Le potier commence à donner une forme cylindrique grossière au pot qu’il veut fabriquer, en travaillant de ses mains nues. Comme le potier ne dispose pas de tour, c’est lui-même qui tourne autour de la boule de terre pour essayer d’obtenir un objet dont les parois ont une épaisseur régulière. (D’autres potiers du même village fabriquent des récipients à l’aide d’un tour rudimentaire, actionné à l’aide d’une pédale.) Vient ensuite une opération délicate : celle qui consiste à élargir la partie centrale du récipient et à lui donner une « panse » aux courbes régulières et harmonieuses. Il faut pour cela amincir les parois tout en leur donnant de l’« embonpoint ». Pour ce travail, le potier a recours à une planchette de bois, que les spécialistes appellent « batte », (en khmer ‘tronéah’) avec laquelle il vient battre la face externe du récipient, tandis qu’une sorte de galet en terre cuite, appelée « contrebatte » (‘kôn kleung’), vient appuyer sur la paroi intérieure pour la faire « enfler » et donner son embonpoint au pot.
Des poteries ont été retrouvées sur des sites préhistoriques au Cambodge, à Kampong Cham, bien sûr, mais aussi à Takeo, à Banteay Meanchey et jusqu’à Préah Vihear, un nombre conséquent de ces contrebattes qui témoignent de l’ancienneté de la technique de poterie modelée dans le pays. La plupart de ces objets sont en terre cuite, quelques exemplaires ont, plus rarement, été taillés dans le grès.
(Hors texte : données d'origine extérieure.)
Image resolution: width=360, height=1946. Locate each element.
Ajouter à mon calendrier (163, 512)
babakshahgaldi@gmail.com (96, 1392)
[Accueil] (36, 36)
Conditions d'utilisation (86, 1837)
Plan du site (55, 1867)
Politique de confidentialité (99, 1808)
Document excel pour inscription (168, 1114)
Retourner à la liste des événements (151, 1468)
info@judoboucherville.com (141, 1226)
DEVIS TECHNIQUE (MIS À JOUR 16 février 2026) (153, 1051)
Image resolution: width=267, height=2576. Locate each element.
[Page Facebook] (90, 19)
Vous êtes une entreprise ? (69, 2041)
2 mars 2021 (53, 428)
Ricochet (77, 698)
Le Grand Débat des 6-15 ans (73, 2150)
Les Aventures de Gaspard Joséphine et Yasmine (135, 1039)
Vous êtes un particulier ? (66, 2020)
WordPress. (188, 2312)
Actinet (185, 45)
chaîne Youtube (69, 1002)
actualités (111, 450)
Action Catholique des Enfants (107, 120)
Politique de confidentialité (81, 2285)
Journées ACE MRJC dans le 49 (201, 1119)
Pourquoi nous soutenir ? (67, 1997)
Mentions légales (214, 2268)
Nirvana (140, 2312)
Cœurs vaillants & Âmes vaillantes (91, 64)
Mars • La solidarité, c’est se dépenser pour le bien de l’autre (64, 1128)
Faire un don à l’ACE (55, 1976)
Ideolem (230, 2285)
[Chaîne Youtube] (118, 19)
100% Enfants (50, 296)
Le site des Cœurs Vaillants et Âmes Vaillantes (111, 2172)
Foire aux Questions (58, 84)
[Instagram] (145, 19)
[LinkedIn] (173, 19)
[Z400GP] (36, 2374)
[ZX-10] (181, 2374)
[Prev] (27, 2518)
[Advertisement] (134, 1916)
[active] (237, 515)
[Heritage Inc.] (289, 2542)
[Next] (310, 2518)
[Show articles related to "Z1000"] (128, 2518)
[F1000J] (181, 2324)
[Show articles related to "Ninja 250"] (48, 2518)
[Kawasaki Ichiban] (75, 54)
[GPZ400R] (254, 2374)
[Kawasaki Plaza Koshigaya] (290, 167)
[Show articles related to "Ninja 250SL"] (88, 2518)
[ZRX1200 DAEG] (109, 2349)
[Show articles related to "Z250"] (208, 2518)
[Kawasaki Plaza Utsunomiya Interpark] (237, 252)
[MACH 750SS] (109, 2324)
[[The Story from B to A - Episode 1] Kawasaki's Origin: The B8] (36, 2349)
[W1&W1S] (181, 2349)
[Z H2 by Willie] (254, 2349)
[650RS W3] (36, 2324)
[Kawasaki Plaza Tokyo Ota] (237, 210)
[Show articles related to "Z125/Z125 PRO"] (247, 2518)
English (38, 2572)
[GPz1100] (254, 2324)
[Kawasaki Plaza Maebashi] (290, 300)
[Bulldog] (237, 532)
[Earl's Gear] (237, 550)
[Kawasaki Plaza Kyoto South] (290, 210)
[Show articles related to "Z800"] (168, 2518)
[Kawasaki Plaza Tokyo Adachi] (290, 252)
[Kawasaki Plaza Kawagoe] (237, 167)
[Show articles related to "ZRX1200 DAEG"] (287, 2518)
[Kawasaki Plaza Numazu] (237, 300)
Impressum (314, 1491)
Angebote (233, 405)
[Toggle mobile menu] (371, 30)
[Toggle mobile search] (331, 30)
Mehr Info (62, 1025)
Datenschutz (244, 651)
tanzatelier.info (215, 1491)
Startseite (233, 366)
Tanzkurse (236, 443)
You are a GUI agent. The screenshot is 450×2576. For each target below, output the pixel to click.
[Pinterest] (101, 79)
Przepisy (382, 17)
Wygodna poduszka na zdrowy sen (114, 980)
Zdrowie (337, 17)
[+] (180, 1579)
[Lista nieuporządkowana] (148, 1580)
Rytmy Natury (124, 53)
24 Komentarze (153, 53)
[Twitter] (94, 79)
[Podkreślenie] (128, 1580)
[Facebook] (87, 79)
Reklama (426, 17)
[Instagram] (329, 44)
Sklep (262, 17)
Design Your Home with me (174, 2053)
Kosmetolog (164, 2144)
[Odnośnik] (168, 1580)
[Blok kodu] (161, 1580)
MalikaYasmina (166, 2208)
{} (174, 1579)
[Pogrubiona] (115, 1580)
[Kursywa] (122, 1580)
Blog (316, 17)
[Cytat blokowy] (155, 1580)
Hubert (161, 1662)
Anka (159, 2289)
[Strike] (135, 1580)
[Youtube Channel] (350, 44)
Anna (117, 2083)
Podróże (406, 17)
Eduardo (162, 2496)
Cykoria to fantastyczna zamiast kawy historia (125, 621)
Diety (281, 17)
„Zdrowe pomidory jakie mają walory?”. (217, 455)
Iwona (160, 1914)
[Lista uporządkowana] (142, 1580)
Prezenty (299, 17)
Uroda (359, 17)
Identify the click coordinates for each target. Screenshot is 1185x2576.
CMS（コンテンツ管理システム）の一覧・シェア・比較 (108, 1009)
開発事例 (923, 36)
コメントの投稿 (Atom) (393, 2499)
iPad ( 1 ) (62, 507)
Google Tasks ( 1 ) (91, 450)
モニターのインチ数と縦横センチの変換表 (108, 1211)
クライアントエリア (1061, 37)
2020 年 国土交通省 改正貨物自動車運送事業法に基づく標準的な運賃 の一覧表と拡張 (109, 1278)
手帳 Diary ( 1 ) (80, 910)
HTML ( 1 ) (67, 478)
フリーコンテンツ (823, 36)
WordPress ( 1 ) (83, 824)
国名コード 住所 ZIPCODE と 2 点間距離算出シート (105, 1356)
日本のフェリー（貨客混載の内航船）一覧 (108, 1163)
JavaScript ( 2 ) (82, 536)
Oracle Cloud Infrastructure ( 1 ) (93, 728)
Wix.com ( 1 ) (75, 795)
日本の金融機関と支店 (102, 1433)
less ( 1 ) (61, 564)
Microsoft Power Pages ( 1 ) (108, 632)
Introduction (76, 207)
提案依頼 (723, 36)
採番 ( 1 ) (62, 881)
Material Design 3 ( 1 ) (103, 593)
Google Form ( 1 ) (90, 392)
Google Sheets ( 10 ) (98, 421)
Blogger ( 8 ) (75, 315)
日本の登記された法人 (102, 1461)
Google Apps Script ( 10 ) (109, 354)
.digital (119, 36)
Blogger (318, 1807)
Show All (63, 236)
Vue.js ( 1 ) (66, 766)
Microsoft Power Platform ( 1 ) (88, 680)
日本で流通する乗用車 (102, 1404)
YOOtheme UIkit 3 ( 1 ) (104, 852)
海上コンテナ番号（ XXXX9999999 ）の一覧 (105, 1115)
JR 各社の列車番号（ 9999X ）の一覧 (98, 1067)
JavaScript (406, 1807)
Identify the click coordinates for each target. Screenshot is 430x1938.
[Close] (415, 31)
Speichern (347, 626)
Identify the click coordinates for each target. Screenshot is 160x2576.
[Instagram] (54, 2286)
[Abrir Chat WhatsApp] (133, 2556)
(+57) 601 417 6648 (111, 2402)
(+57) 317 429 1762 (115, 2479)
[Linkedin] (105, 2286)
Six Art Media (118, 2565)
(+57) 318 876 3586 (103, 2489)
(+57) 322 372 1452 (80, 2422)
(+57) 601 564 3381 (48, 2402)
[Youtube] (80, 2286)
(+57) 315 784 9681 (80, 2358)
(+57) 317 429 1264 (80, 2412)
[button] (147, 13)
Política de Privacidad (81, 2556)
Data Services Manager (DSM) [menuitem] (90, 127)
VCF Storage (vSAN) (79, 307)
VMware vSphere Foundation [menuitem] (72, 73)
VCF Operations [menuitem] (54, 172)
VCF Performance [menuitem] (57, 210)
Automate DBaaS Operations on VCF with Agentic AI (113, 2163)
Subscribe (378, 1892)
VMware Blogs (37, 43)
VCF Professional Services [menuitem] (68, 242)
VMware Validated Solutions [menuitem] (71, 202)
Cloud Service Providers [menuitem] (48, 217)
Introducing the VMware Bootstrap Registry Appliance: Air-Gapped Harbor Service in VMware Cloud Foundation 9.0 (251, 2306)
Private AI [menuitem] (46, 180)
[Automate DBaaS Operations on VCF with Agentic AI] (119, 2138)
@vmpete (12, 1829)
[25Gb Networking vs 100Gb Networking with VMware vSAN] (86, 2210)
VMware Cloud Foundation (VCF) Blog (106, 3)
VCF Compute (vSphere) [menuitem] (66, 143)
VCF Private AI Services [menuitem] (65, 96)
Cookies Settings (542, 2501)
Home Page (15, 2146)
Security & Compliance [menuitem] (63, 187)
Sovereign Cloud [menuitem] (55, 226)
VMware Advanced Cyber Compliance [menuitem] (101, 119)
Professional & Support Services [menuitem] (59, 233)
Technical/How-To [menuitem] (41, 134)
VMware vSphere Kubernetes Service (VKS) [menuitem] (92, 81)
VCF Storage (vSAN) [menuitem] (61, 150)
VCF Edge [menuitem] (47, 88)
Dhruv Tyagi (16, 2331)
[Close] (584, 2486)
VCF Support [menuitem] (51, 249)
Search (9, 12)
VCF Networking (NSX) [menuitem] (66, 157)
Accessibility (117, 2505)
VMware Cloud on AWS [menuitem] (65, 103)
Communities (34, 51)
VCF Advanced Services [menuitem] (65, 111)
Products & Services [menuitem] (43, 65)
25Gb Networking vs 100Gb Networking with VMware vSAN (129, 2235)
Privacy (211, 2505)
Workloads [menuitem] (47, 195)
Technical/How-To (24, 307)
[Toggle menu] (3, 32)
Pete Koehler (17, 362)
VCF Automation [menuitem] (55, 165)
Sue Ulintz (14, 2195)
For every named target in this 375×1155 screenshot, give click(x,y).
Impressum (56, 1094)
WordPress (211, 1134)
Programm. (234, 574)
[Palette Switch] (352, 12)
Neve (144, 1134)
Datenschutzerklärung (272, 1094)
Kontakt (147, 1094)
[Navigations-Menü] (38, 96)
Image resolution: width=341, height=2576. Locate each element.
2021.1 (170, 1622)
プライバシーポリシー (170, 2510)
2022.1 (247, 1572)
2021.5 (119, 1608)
La majorité des contrebattes préhistoriques avaient une forme similaire à celle de champignons, d’autres à celle d’un poids de balance. Le façonnage de la panse du récipient est une opération difficile, car il est nécessaire d’assurer une forme régulière et de ne pas casser l’argile encore malléable. Si toutefois un accident se produit et que le récipient est troué, il est relativement aisé de réparer l’objet pendant que la terre est encore humide. Pendant le processus de mise en forme, le potier continue à tourner autour du support sur lequel le pot en cours de fabrication repose.
Une fois obtenus la forme et le volume recherchés, c’est l’ouverture de l’objet qui est travaillée. Pour ce faire, le potier prend un petit morceau de carton plié en deux, l’humecte d’eau et l’applique sur les bords de l’ouverture, tout en tournant autour du support, de façon à obtenir une ouverture bien ronde et régulière. C’est aussi à ce moment que le col de l’objet est décoré de striures simples.
Une fois le récipient terminé, il convient de le laisser sécher quelques heures au soleil, avant d’entamer la cuisson dans un four à bois. Cette cuisson dure plusieurs heures et donne au récipient sa jolie couleur ocre. Pour certains objets que l’artisan veut colorer en noir, un second passage au four est nécessaire. Il est également possible, après cuisson, d’appliquer un vernis à l’objet pour lui conférer une surface brillante. Malgré les progrès technologiques, de nombreux potiers khmers restent attachés aux techniques ancestrales, et produisent une multitude d’objets en terre cuite qui conservent un cachet indéniable et un charme suranné que n’ont pas les récipients de métal ou de plastique dont nous inonde l’industrie moderne.